>>>

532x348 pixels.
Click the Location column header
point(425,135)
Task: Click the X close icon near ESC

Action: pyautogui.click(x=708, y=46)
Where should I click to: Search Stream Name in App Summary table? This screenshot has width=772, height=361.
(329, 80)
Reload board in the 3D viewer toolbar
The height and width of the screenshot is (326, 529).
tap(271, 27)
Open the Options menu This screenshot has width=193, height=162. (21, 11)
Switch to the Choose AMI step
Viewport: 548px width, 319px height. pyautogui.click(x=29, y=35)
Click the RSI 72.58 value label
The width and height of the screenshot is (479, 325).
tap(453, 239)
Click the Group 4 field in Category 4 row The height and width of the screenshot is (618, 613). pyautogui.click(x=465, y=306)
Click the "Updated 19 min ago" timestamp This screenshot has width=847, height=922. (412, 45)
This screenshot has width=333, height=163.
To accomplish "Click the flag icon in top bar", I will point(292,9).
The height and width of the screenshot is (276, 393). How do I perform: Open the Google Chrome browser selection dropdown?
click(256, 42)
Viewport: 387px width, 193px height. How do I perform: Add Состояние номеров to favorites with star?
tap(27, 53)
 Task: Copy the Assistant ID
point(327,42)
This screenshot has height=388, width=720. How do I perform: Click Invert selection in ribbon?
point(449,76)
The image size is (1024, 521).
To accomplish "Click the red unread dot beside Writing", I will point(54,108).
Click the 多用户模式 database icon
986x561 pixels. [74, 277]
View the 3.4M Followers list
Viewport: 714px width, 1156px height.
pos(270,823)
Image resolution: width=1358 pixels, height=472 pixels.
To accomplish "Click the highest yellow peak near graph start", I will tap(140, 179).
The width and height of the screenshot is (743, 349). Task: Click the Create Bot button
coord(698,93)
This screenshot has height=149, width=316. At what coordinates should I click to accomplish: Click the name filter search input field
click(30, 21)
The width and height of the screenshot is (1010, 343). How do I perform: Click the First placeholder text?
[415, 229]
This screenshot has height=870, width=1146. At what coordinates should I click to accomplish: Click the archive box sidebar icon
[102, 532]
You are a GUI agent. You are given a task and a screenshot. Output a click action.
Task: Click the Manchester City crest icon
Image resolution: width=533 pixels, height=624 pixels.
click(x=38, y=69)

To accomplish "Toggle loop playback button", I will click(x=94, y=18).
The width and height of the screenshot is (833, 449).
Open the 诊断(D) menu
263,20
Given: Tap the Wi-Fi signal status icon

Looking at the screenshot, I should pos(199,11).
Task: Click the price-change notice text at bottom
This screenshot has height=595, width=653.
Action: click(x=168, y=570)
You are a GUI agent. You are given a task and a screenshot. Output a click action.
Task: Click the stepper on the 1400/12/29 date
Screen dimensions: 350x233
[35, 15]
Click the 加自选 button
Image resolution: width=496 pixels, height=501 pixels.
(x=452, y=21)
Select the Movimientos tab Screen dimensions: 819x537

<<<

**WHAT THE TASK REQUIRES:** Gather up every line from the listing above in which the word "will" occurs.

**EXERCISE SOLUTION:**
To accomplish "Click the flag icon in top bar", I will point(292,9).
To accomplish "Click the red unread dot beside Writing", I will point(54,108).
To accomplish "Click the highest yellow peak near graph start", I will tap(140, 179).
To accomplish "Toggle loop playback button", I will click(x=94, y=18).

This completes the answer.